Could help recognize locations of missing people or terrorist executions in the future
February 18, 2015

Eight randomly chosen keyframes of videos contained in the video/sound geotagged database used in this research (credit: Xavier Sevillano et al./Information Sciences)

Researchers from the Ramón Llull University (Spain) have created a system capable of geolocating some videos by comparing their images and audio with a worldwide multimedia database, for cases where textual metadata is not available or relevant.

In the future, this could help to find people who have gone missing after posting images on social networks, or even to recognize locations of terrorist executions by organizations such as ISIS.

All of the data obtained is merged together and grouped in clusters so that, using computer algorithms developed by the researchers, they can be compared with those of a large collection of recorded videos already geolocated around the world.

Geographical distribution of the 9660 videos of the geotagged database used in this research (each dot represents a video) (credit: Xavier Sevillano et al./Information Sciences)

In their study, published in the journal Information Sciences, the team used almost 10,000 sequences as a reference from the MediaEval Placing task audiovisual database, a benchmarking assessment of algorithms for multimedia content to detect the most probable geographical coordinates.

This allows for locating 3% of videos within a ten-kilometer radius of their actual geographical location, and in 1% of cases it is accurate to one kilometer — four times more accurately than achieved previously, according to the researchers.

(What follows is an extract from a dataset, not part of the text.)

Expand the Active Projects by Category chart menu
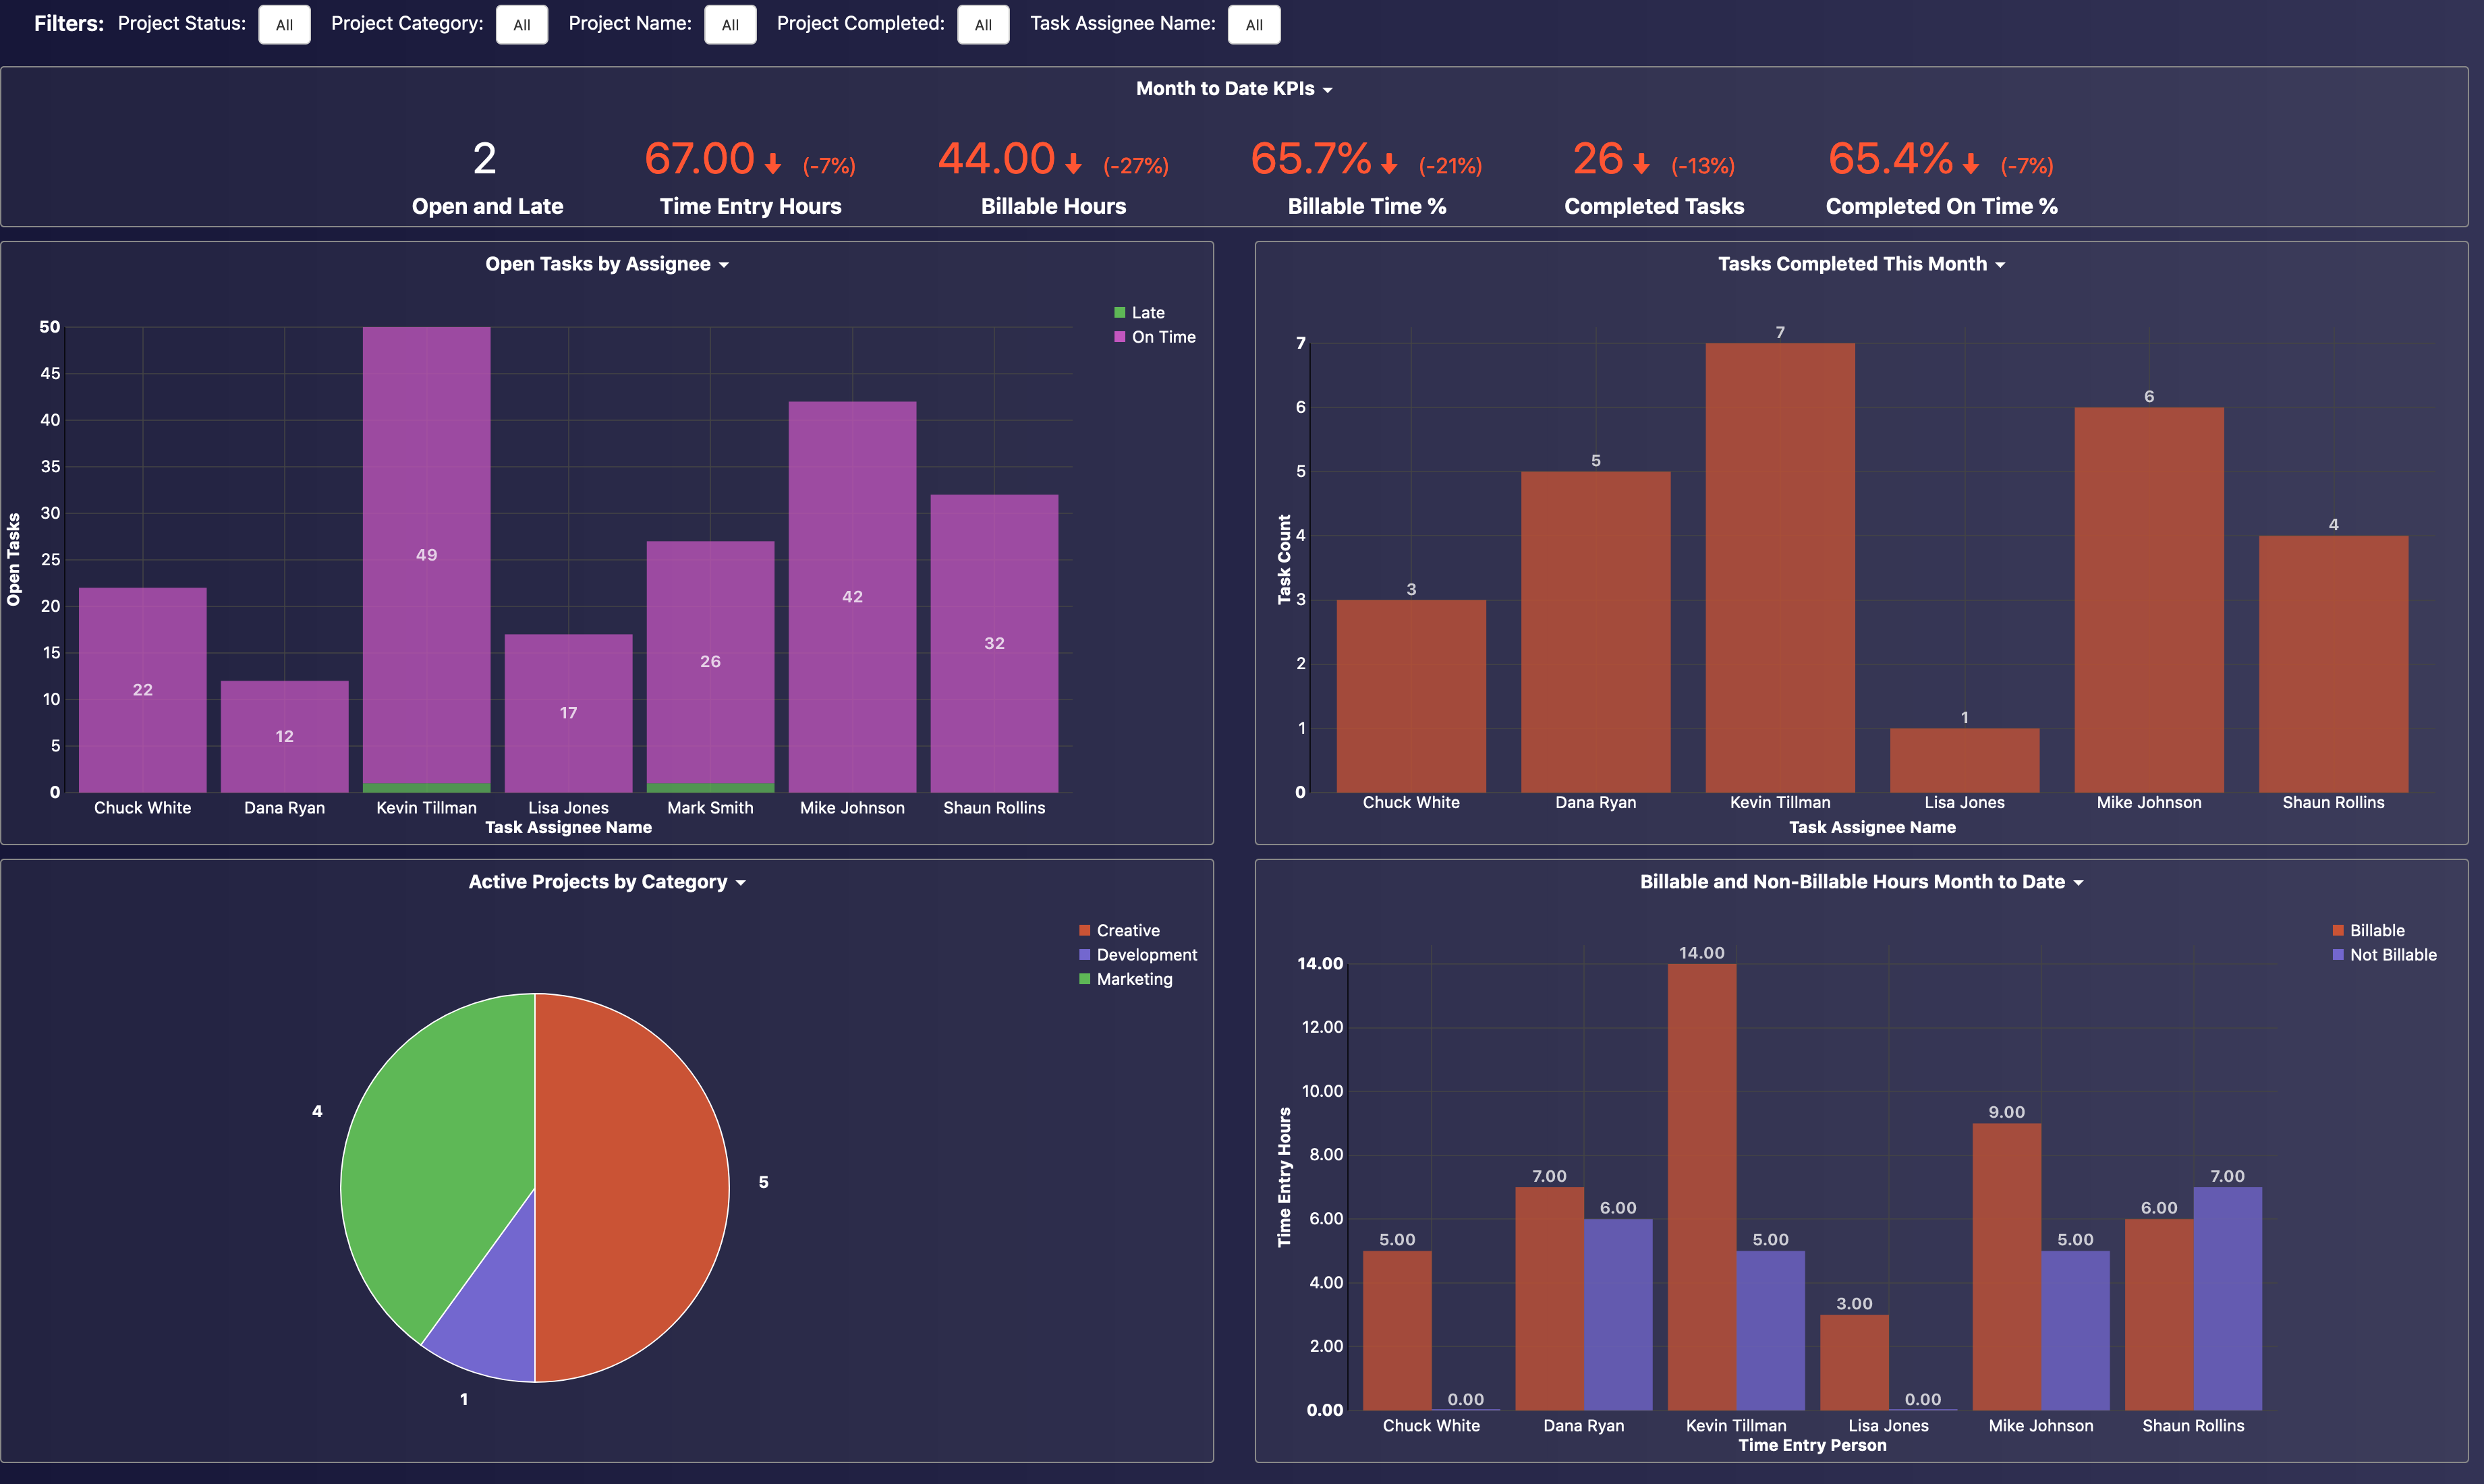 [740, 882]
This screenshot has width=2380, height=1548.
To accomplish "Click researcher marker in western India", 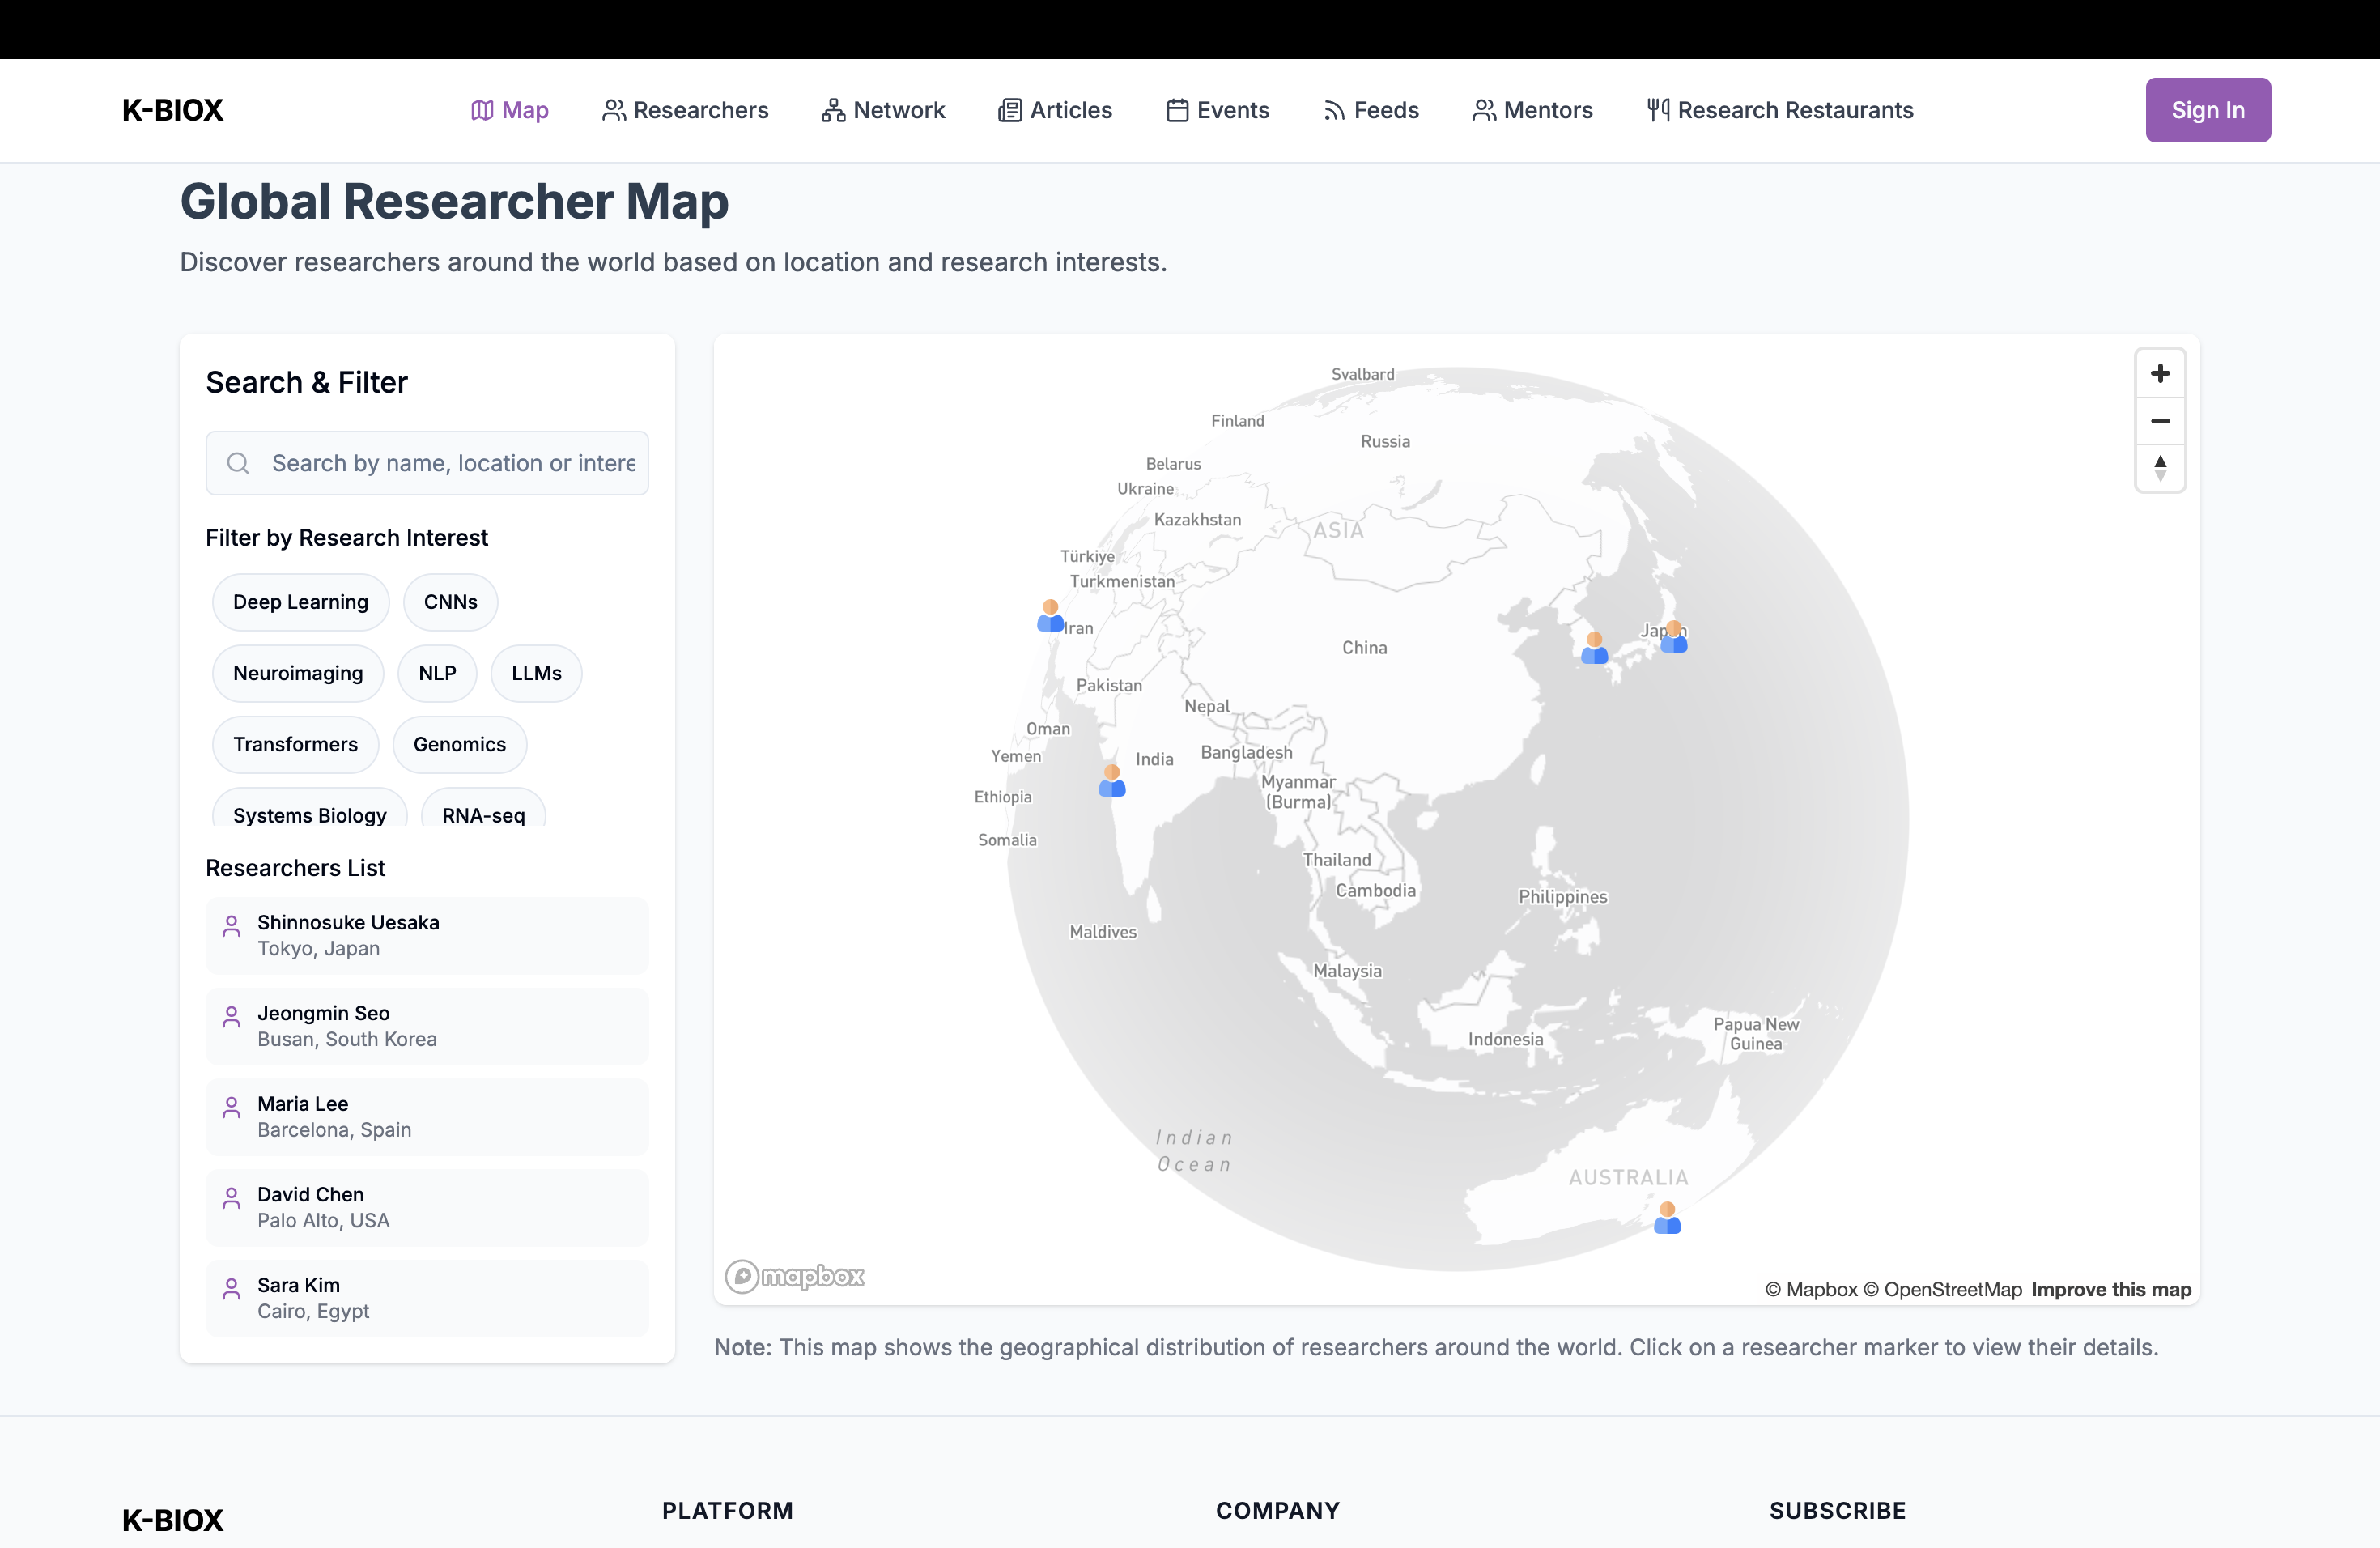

Another application for the system is to facilitate geographical browsing in video libraries such as YouTube. For example, the search for  “Manhattan” (the city) could be disambiguated from “The Manhattans” 70s band and the Woody Allen film “Manhattan,” the researchers suggest.

The audiovisual geotagging system architecture (credit: Xavier Sevillano et al./Information Sciences)

The researchers recognize that their method will require a much larger audiovisual database to apply it to the millions of videos on the Internet.


Abstract of Look, listen and find: A purely audiovisual approach to online videos geotagging

Tagging videos with the geo-coordinates of the place where they were filmed (i.e. geotagging) enables indexing online multimedia repositories using geographical criteria. However, millions of non geotagged videos available online are invisible to the eyes of geo-oriented applications, which calls for the development of automatic techniques for estimating the location where a video was filmed. The most successful approaches to this problem largely rely on exploiting the textual metadata associated to the video, but it is quite common to encounter videos with no title, description nor tags. This work focuses on this latter adverse scenario and proposes a purely audiovisual approach to geotagging based on audiovisual similarity retrieval, modality fusion and cluster density. Using a subset of the MediaEval 2011 Placing task data set, we evaluate the ability of several visual and acoustic features for estimating the videos location both separately and jointly (via fusion at feature and at cluster level). The optimally configured version of the proposed system is capable of geotagging videos within 1 km of their real location at least 4 times more precisely than any of the audiovisual and visual content-based participants in the MediaEval 2011 Placing task.